- DIRECTION -
Reproduce every line of the listing below word for word, omitting the pictures.

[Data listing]

○ ○ ○

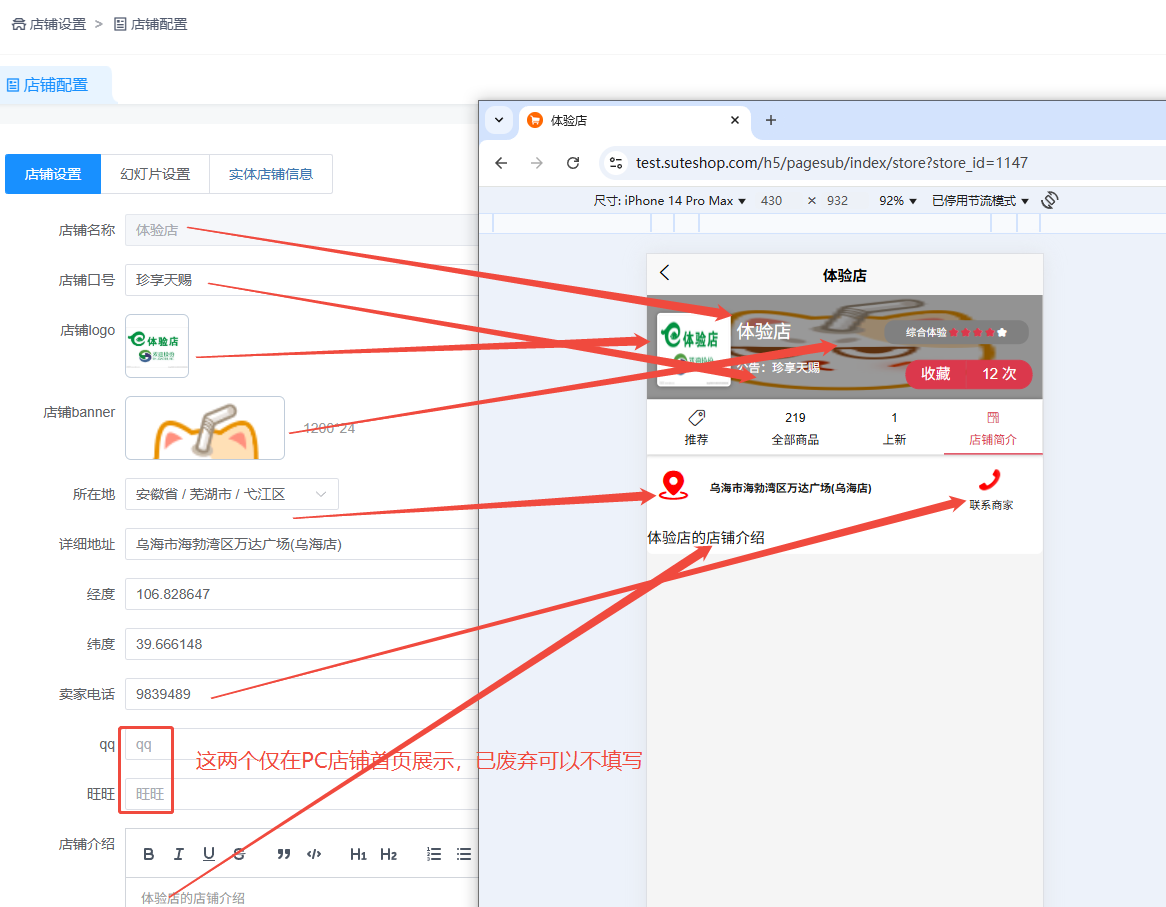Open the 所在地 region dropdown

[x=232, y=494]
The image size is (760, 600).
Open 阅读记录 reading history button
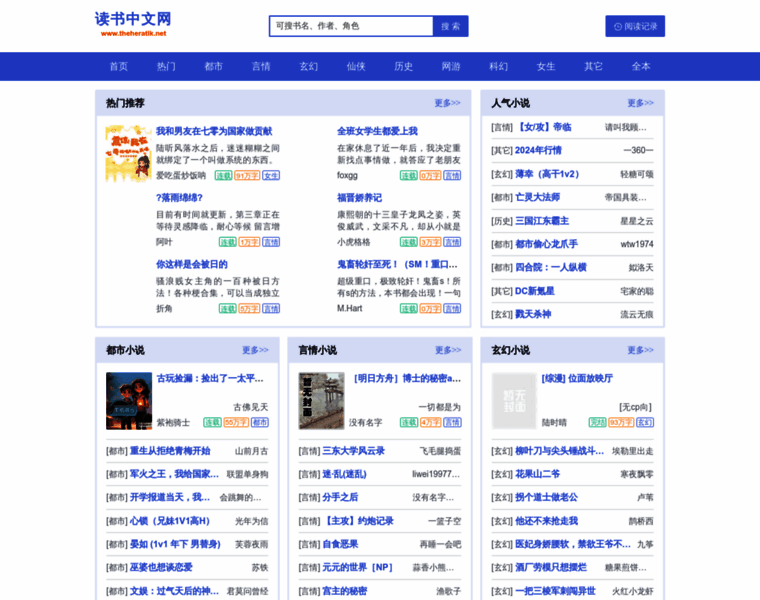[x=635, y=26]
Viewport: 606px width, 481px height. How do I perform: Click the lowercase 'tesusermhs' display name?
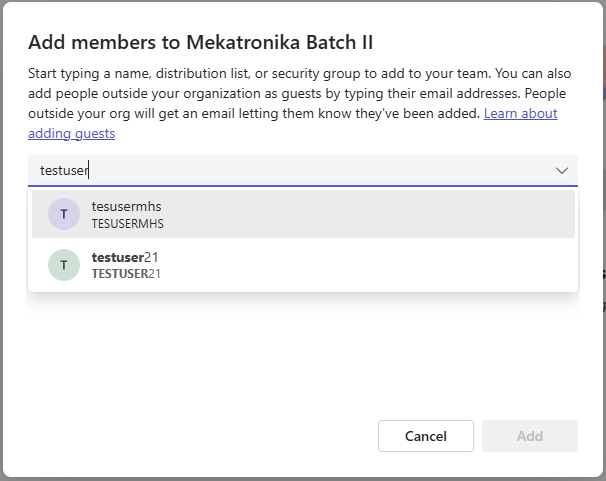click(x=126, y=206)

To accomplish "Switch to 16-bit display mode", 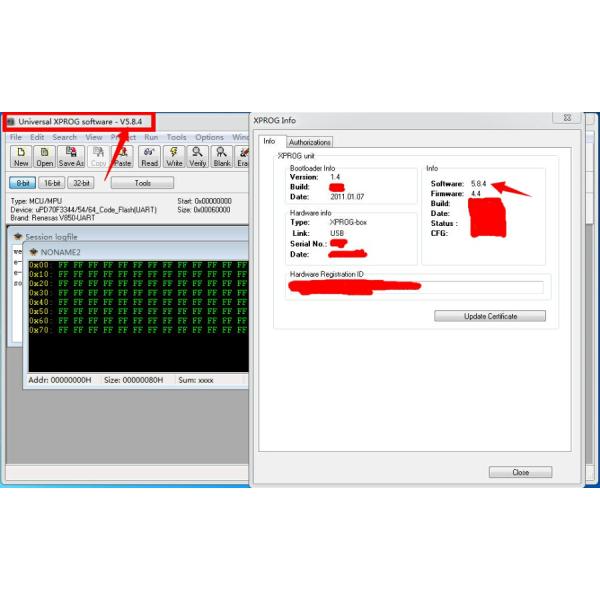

○ ○ ○

- EXERCISE SOLUTION -
Open the 所在地 region dropdown

[x=232, y=494]
The image size is (760, 600).
Open 阅读记录 reading history button
[x=635, y=26]
Viewport: 606px width, 481px height. How do I perform: Click the lowercase 'tesusermhs' display name?
click(x=126, y=206)

To accomplish "Switch to 16-bit display mode", 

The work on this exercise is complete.